Le but est de permettre à chacune et chacun de ces jeunes de se fixer un objectif professionnel  pour leur avenir. Ce qui, nous l'espérons bien, leur permettra de tenir le cap et de rester dans le droit chemin.

Les réalisations depuis ces deux ans.

 

Conduit par ce grand désir d’accompagner ces jeunes, je commence donc par mettre quelque chose de côté tous les mois et, avec le support de quelques amis, trente-neuf jeunes ont pu bénéficier d'une "bourse d'étude" et terminer leur année scolaire en 2017 et cinquante-neuf jeunes pour cette année 2018. Deux petites fêtes de Noël mi-décembre 2016 et 2017 ont été également organisées.

 

Perspectives.

 

Nous pouvons évoquer maintenant une fameuse rencontre avec le club au mois d’Août 2017. Cela a été pour nous l’occasion de faire un bilan sur leur première année de fonctionnement. Lors de cette rencontre, les jeunes ont eux-mêmes lancé l’idée de la création d’un établissement scolaire dans le quartier. Car cela pourra permettre de toucher beaucoup plus de jeunes. Avec eux, nous avons considéré les contraintes, étudié la faisabilité et évoqué la nécessité d’un tel projet. L’enjeu reste toutefois de répondre à ces deux questions : « Où allons-nous trouver les moyens  pour la construction de cette école et comment va-t-on pourvoir à son bon fonctionnement ? »

 

Une autre association, APADECGR, (Association des Planteurs et Agriculteurs de Canaux et Grosse-Roche), allait se joindre à nous pour nous permettre de répondre au premier enjeu : la construction du bâtiment qui va loger cette école. Grace au partenariat d’APADECGR depuis des années avec « Food For de Poor »,  celui-ci a vite répondu positivement pour subvenir à la construction cet établissement ; mais non pas sans conditions.

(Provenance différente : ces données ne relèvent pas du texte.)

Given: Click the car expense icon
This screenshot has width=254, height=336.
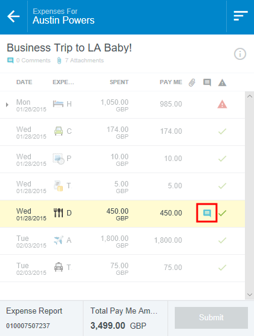Looking at the screenshot, I should click(59, 131).
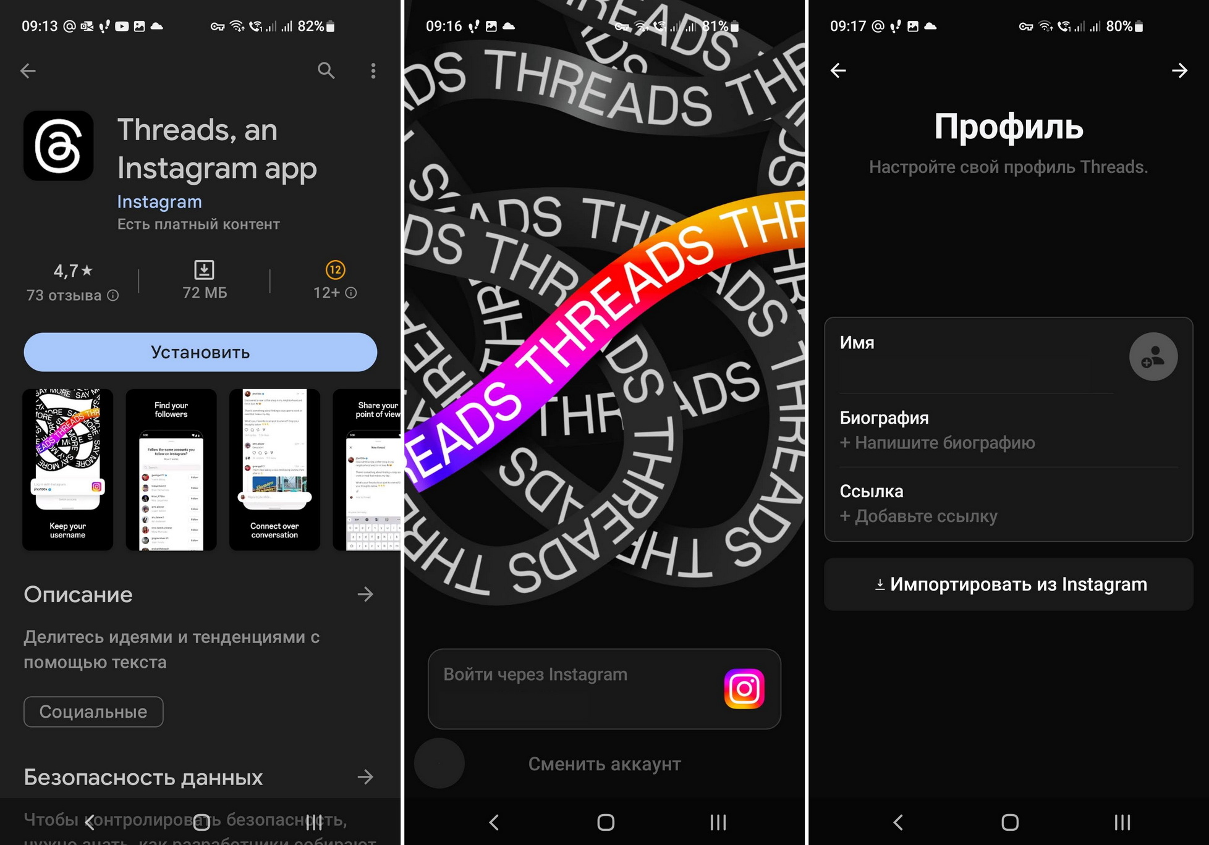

Et les conditions sont les suivantes :

 

  1. Que le club et les associations impliquées fournissent un terrain sûr et protégé.
  2. Qu’ils présentent des garanties de pouvoir assurer la pérennité de cette école, (surtout quant aux frais de fonctionnement, salaires du personnel enseignant et encadrant. )

 

Toutefois, voyant déjà nos diverses réalisations, "Food for the Poor" nous accorde sa confiance et les démarches pour la construction de l’établissement sont entamées.

 

Aussi, à ce jour, les d’inscriptions sont en cours et l’école prévoit d'accueillir près de trois cents  jeunes, pour un budget sur l’année 2018-2019 qui s’élève à 991 400 Gourdes. Nous comptons recueillir des parents un montant de 122 400 gourdes, la somme recherchée s’élève donc à 870 000 Gourdes soit environ 11000€

Une autre proposition est à l'étude pour les grands jeunes du quartier, pour lesquels un centre de formation professionnelle serait d’une importance capitale.

 

Voilà, mesdames, messieurs, chers amis, la petite histoire et le projet que nous avons à cœur de vous présenter.

Le club des jeunes, l’association APADECGR, tous les parents et tous les jeunes du quartier vous remercient déjà de tout cœur pour votre générosité.